A scattering of fruit; Feijoa and Guava.
A scattering of fruit; Feijoa and Guava.

Plump feijoa and red and yellow guava are strewn on the grass outside our kitchen window; an array of yellow, green and red baubles.

While the guava are quite definitely edible, now that the feijoa are ready they won’t get a look in with me. Back in Spring when the blackbirds were stripping the petals from the flowers, I could not have imagined that the trees would be so heavily-laden.

A pair of kererū in the yellow guava.
A pair of kereru in the yellow guava.

For several days we’ve had two plump kereru camped out in the fruit trees.  At night they seem to seek refuge in the golden totara, but by day they stay in the yellow guava, gorging on the fruit (they can swallow the guava whole!) or just sitting still in the sun.

Juicy pears.
Juicy pears.

We’ve also had many pears.  The only problem is getting to them before the blackbirds!  But if we go out early in the day we can usually rescue most of them.

Vegetables

peppers
Capsicum, Eggplant and Chillies.

For the first time, we’ve had eggplants that have grown to maturity and we’ve had an amazing crop of capsicum.  I’m hoping that these will keep cropping until May or June.  We also have abundant habanero and one other (unidentified) chilli pepper.  This latter plant came from a packet of chilli ‘Caribbean Blend’ so I’m not really sure what it is. We sampled it (with trepidation), and although it was hot, it didn’t seem as hot as a habanero, nor did it have the beautiful floral flavour that a habanero has.

Chilli peppers strung up in the barn.
Our new seasons’ chilli peppers strung up in the barn.

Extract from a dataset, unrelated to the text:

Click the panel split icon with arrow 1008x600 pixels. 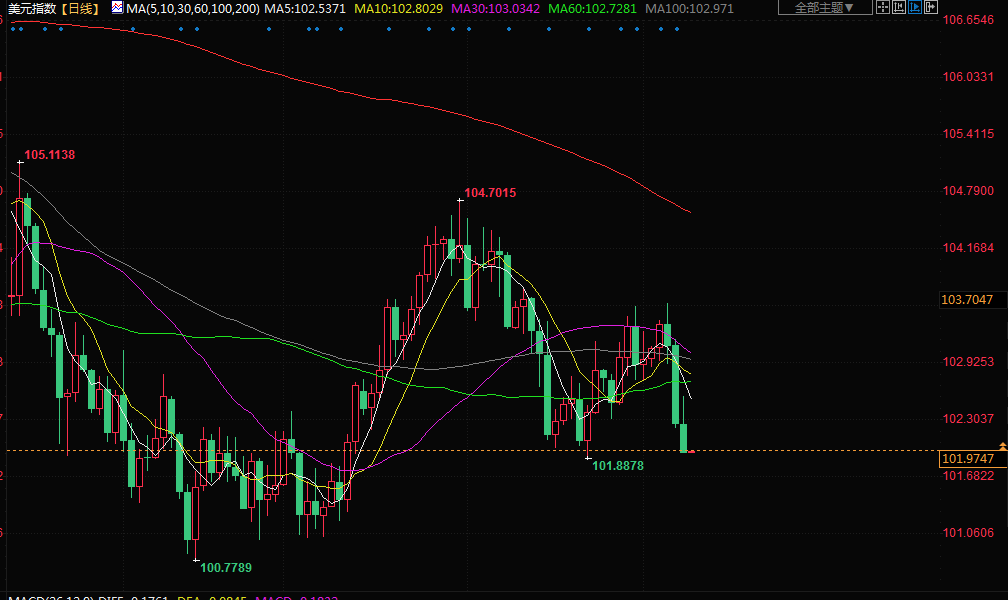[x=932, y=8]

As you can see from the photo above, I’m going to dry the chillies this year.  We have such a huge chest freezer, that even with the baskets at the top, we tend to lose track of small things.  It will be interesting to see if I’m successful or not.  I thought it would be great to grind them up and use them with a pepper shaker.

This morning I took a bucket to the farm across the road and collected some field mushrooms. Yum!!! These are my favourite funghi.  They have such a rich taste in comparison with button mushrooms purchased from the supermarket.

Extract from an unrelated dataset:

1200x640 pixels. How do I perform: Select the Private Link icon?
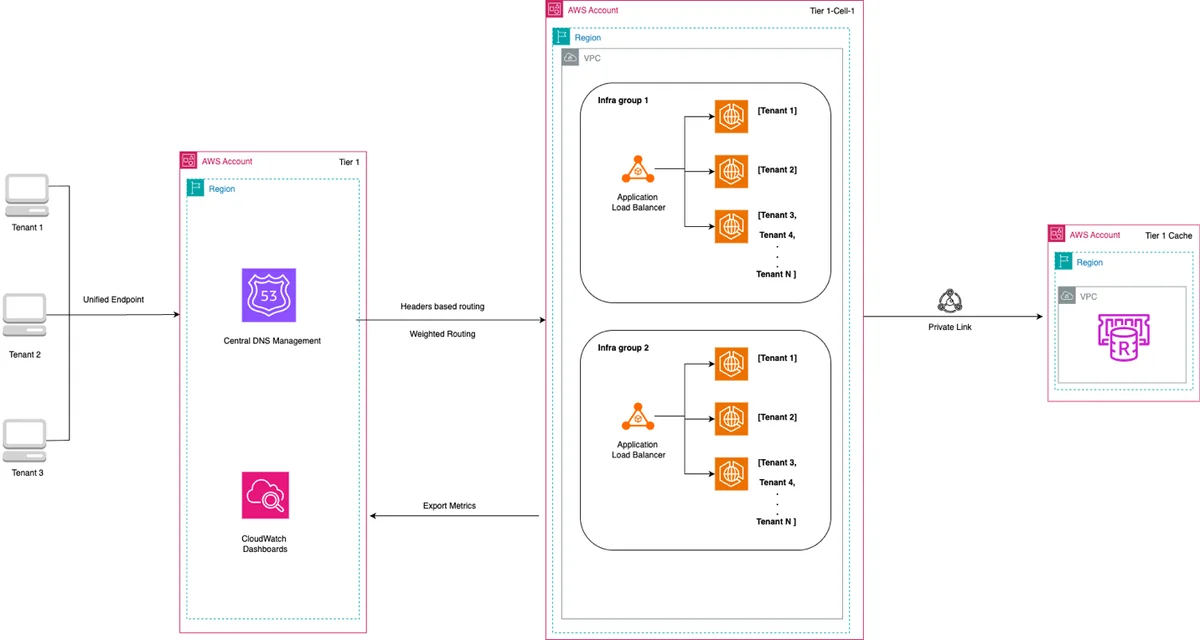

Field mushrooms, freshly-picked this morning.
Field mushrooms, freshly-picked this morning.

They’ll be great sauteed in butter and stirred through some freshly made pasta.

After the Harvest

What's left after the harvester has done its job.
What’s left after the harvester has done its job.

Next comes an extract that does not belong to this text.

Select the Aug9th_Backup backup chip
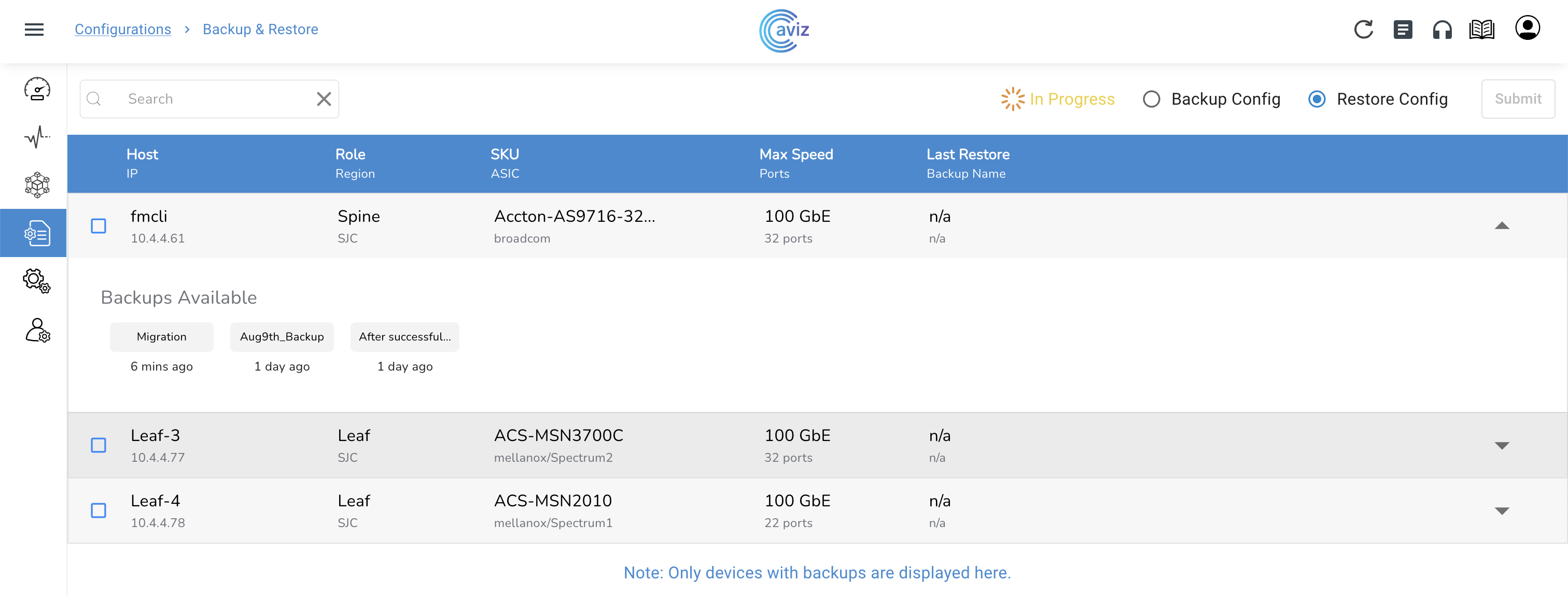(282, 336)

The harvester has finished in the field.  All that is left behind are the husks and a few dried leaves.  It’ll be tough for the small shrubs we have on the fence-line, especially now that the wind is coming from the north.  For a good six months they’ve been sheltered by the maize!

The maize field is now stark against the sky.
The maize field is now stark against the sky.